Last year, working with Health Watch Surrey, we undertook research into carers’ experiences of the hospital discharge process in Surrey. A lot of problems can arise when the person you care for is being discharged from hospital, including around decisions on how ready the person is to leave, poor communications, and agreements on the support available at home.

There were 78 completed surveys, plus 12 in-depth interviews.


Even despite the restrictions of COVID, we did hear positive stories of safe, patient/carer-centred discharges. However, there were more negatives than positives, including:

Poor communication between ward and carers:

  • 57% felt hospital communicated poorly or very poorly when patient was on the ward

Poor levels of inclusion in post-discharge planning:

  • 72% were not asked if they could manage patient post-discharge
  • 58% felt carers’ views not taken into account

Poor post-discharge signposting and support:

  • 76% said the patient was not signposted to any support
  • 76% of carers were not given the name of organisations who could support

The interviews also revealed:

  • Carers unable to communicate a patient’s baseline to those providing treatment or arranging discharge
  • Contradictory, confusing information – different family members contacted at different times, contradictory information given, unclear who calls are coming from or purpose of calls (especially unfamiliar names/job titles)

On discharge decision-making:

  • “They didn’t tell us he’d fractured his pubic bone – we only found out when he came home.  We had no idea what this would mean…we assumed he’d had a stroke”
  • “Because of her severe Learning Disability she lacks the capacity to understand how what she’s being asked actually impacts her … they assessed her and deemed her fully capable of making her own decisions, which she isn’t”

Stress and distress:

  • “As she didn’t have her hearing aids professionals thought she had dementia.

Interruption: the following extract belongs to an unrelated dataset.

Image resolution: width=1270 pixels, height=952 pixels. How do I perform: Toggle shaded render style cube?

Actually she has full capacity but she lip reads.”
  • “It caused overwhelming stress to patient and family”

Poor care

In conclusion, although positive discharge was possible, many issues are clearly happening to the detriment of patient and carer care:

  • Poor communication from staff to carers at all stages of the journey is a substantial barrier to achieving good discharges
  • Carers are at a serious disadvantage. They are often unaware of assessment processes, how decisions are made, who has responsibility for what actions.  They cannot contribute to discharge, and cannot quality-check the discharge.
  • These weaknesses can result in actual patient harm.

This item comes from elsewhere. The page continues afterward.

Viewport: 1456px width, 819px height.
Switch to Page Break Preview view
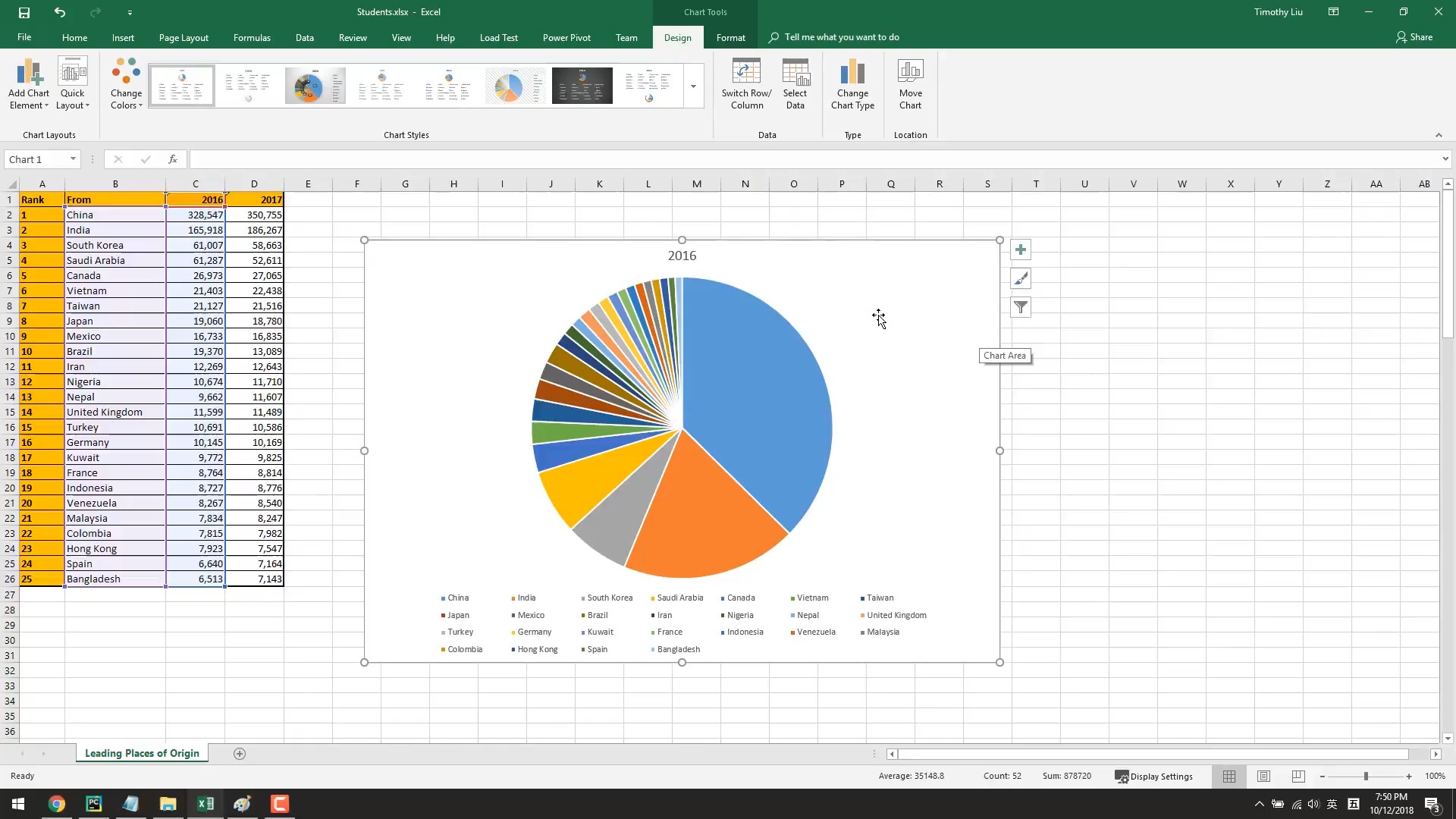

  1. Proactively identify patients who rely on unpaid carers.  Recognise these may be unregistered/unacknowledged.  Record a key contact for every patient and focus communication through that contact.
  2. Review practices and processes that govern hospital-carer communications. Take the opportunity to develop new, post-Covid strategies that cover all touchpoints.
  3. Improve carers’ understanding – explain the process of discharge including who’s who, decision-making processes, what they should expect, and what support is available.  Use co-design to develop a guide.
  4. Provide a professional, efficient handover of the patient to the carer.  As well as meeting the requirements of the current Policy and Operating Model this handover should be patient/carer-centric with appropriate language and contact information for all relevant providers/services.

Next steps

The report and all the recommendations are now with Surrey’s hospitals, commissioners and Surrey County Council. They have shown great interest in the findings and all the concerns we have raised have been listened to. Changes are beginning to be implemented at the various hospitals.

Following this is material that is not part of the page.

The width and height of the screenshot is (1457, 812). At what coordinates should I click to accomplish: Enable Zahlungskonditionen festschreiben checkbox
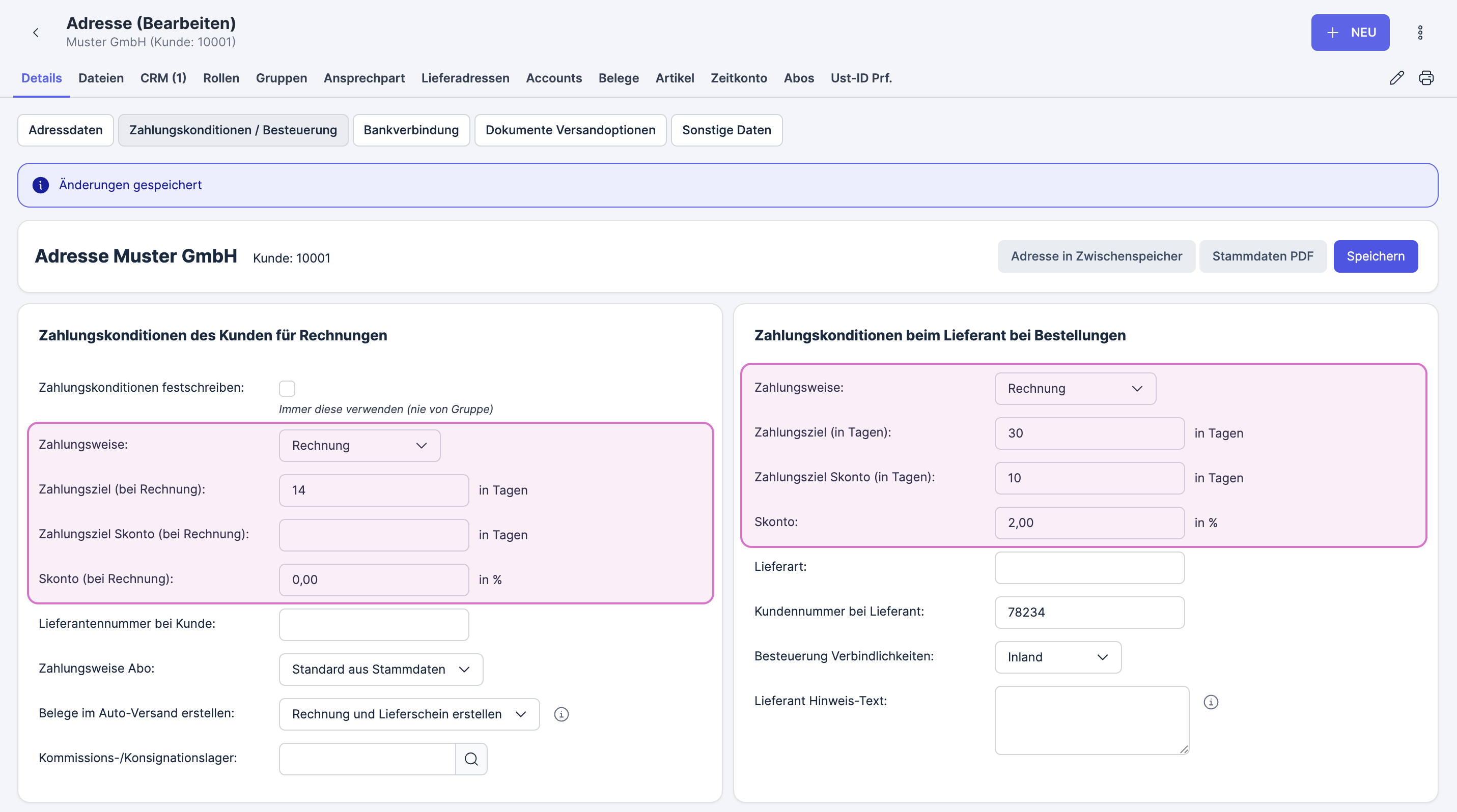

However, in the meantime, should you experience a poor hospital discharge, do complain and let the hospital know. If that’s not handled well, let us know, and Healthwatch will help follow it up. The more we help improve this process the better it will be for all carers. The hospitals are keen to listen and get things rights, so should appreciate feedback to help things improve.

Finally a huge thank you to all carers who shared their experiences and feedback.